Book Synopsis Prehistoric Cultural Development in Central Arizona by : Patricia M. Spoerl
Download or read book Prehistoric Cultural Development in Central Arizona written by Patricia M. Spoerl and published by . This book was released on 1984 with total page 418 pages. Available in PDF, EPUB and Kindle. Book excerpt:
Book Synopsis ARCHAEOLOGICAL SURVEY OF WEST CENTRAL NEW MEXICO AND EAST CENTRAL ARIZONA. by : EDWARD BRIDGE. DANSON
Download or read book ARCHAEOLOGICAL SURVEY OF WEST CENTRAL NEW MEXICO AND EAST CENTRAL ARIZONA. written by EDWARD BRIDGE. DANSON and published by . This book was released on 2018 with total page 0 pages. Available in PDF, EPUB and Kindle. Book excerpt:
Book Synopsis Mogollon Culture in the Forestdale Valley, East-central Arizona by : Emil Walter Haury
Download or read book Mogollon Culture in the Forestdale Valley, East-central Arizona written by Emil Walter Haury and published by University of Arizona Press. This book was released on 1985-04 with total page 475 pages. Available in PDF, EPUB and Kindle. Book excerpt: Classic site reports establish the Mogollon on their own cultural track distinct from the Anasazi and also document the earliest known association of tree-ring dates with pottery in the Southwest.

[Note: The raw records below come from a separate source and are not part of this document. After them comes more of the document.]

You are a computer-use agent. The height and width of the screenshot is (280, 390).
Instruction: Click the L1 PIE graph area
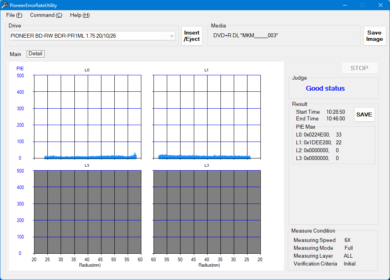(x=207, y=117)
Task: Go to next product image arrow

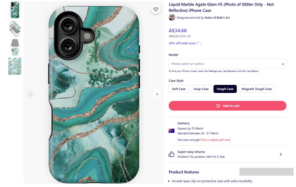Action: coord(157,94)
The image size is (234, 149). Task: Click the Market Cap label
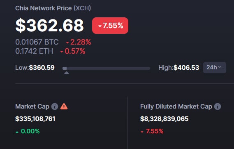(32, 106)
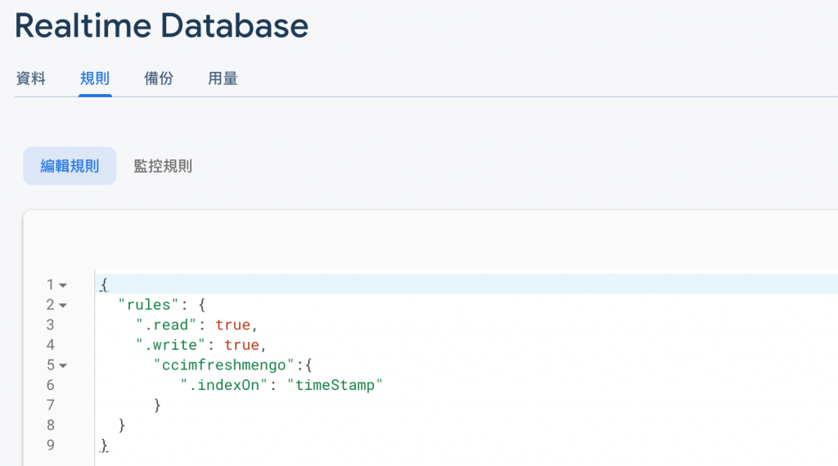Click the "ccimfreshmengo" node name
Screen dimensions: 838x466
coord(223,365)
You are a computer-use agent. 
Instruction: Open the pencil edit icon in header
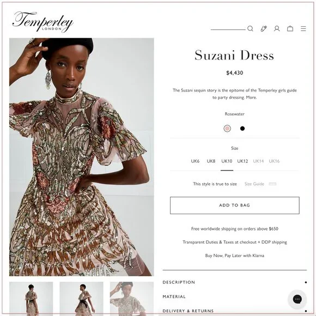264,29
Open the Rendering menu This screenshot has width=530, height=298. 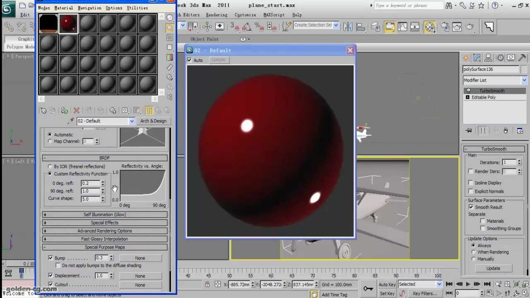[216, 15]
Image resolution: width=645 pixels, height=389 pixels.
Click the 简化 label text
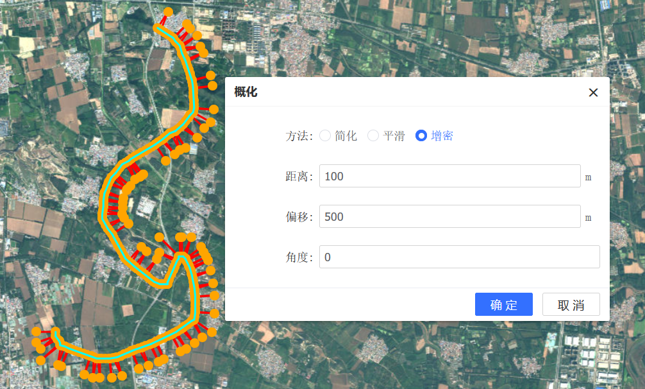pyautogui.click(x=346, y=135)
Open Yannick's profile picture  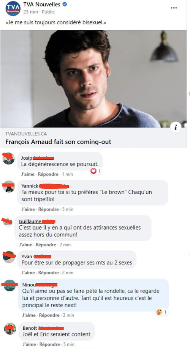click(9, 186)
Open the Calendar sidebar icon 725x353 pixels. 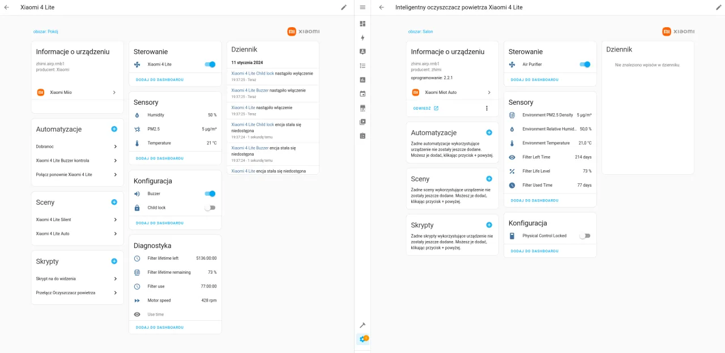click(363, 93)
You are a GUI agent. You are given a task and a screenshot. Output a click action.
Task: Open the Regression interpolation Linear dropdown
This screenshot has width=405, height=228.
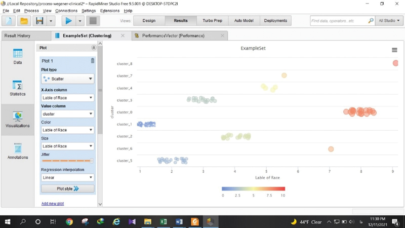pos(67,178)
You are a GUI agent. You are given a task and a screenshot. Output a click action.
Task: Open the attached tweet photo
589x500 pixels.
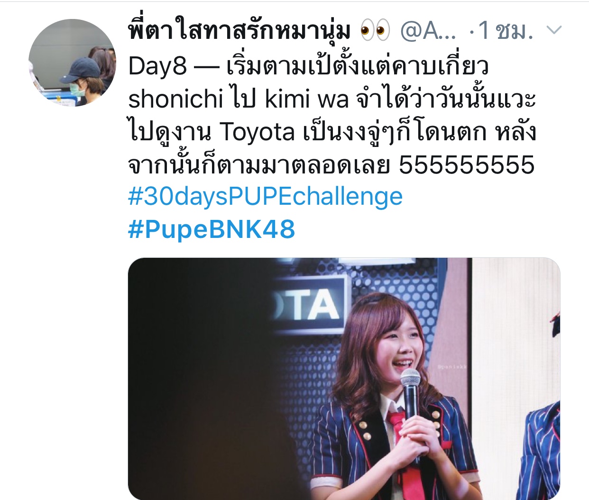pos(344,379)
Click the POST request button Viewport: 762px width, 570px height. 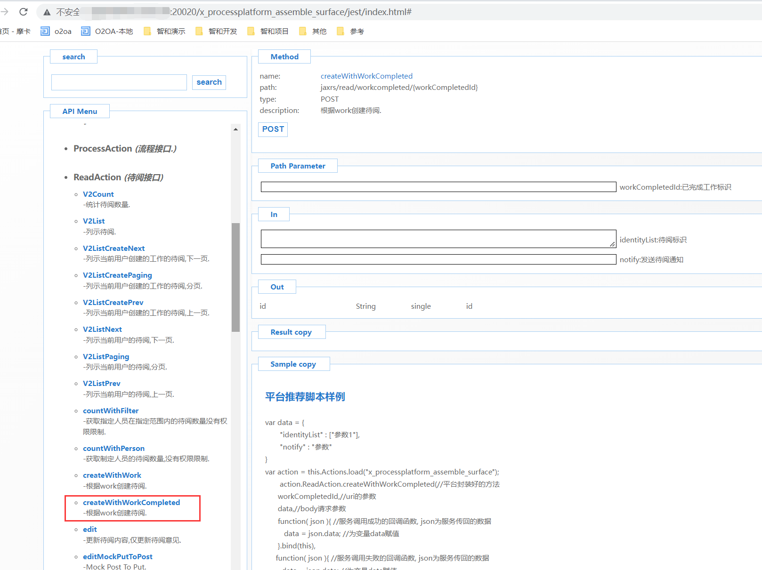273,129
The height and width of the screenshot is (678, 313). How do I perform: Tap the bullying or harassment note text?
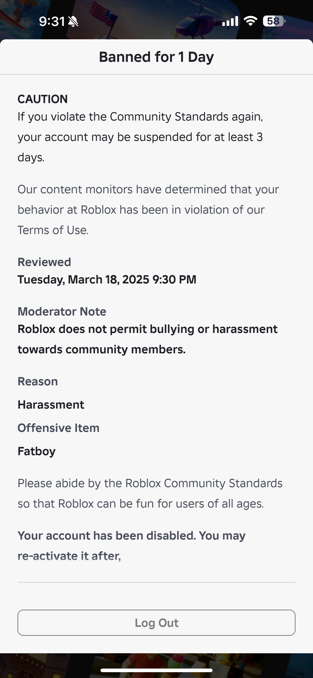coord(148,339)
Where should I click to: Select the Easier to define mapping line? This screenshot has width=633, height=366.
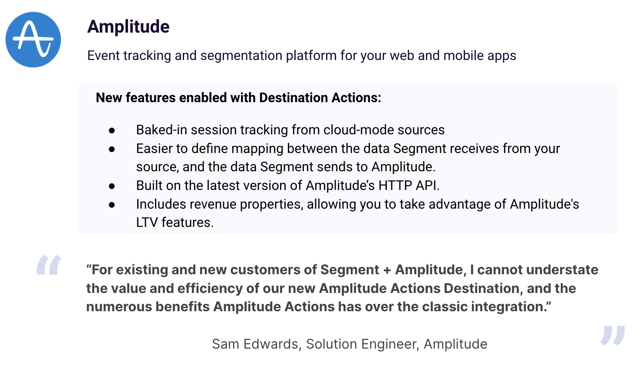[x=348, y=149]
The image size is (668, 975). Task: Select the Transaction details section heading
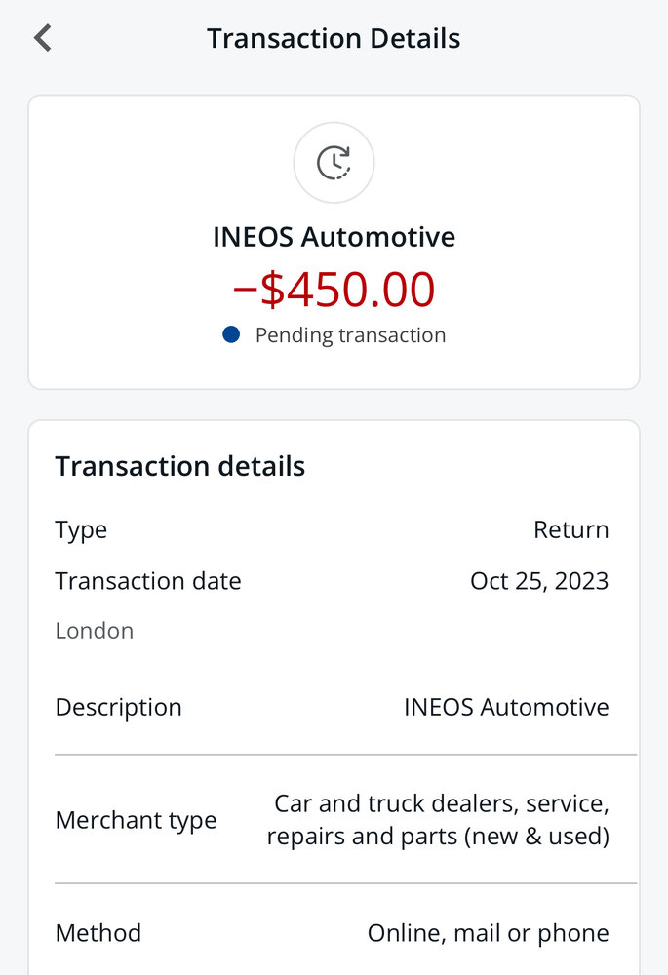coord(180,466)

Book Synopsis Archaeology in West-central Arizona by : Arizona Archaeological Council. Conference
Download or read book Archaeology in West-central Arizona written by Arizona Archaeological Council. Conference and published by . This book was released on 2000 with total page 268 pages. Available in PDF, EPUB and Kindle. Book excerpt:
Book Synopsis Where the Wind Blows Us by : Natasha Lyons
Download or read book Where the Wind Blows Us written by Natasha Lyons and published by University of Arizona Press. This book was released on 2013-10-10 with total page 256 pages. Available in PDF, EPUB and Kindle. Book excerpt: "This volume unites critical practice with a community-based approach to archaeology and presents an extended case study with the Inuvialuit community of the Canadian Western Arctic, using a multivocal approach that integrates archaeology, ethnography, oral history, and community interviews, and actively working to hear Inuvialuit voices speak about their rich and textured history"--Provided by publisher.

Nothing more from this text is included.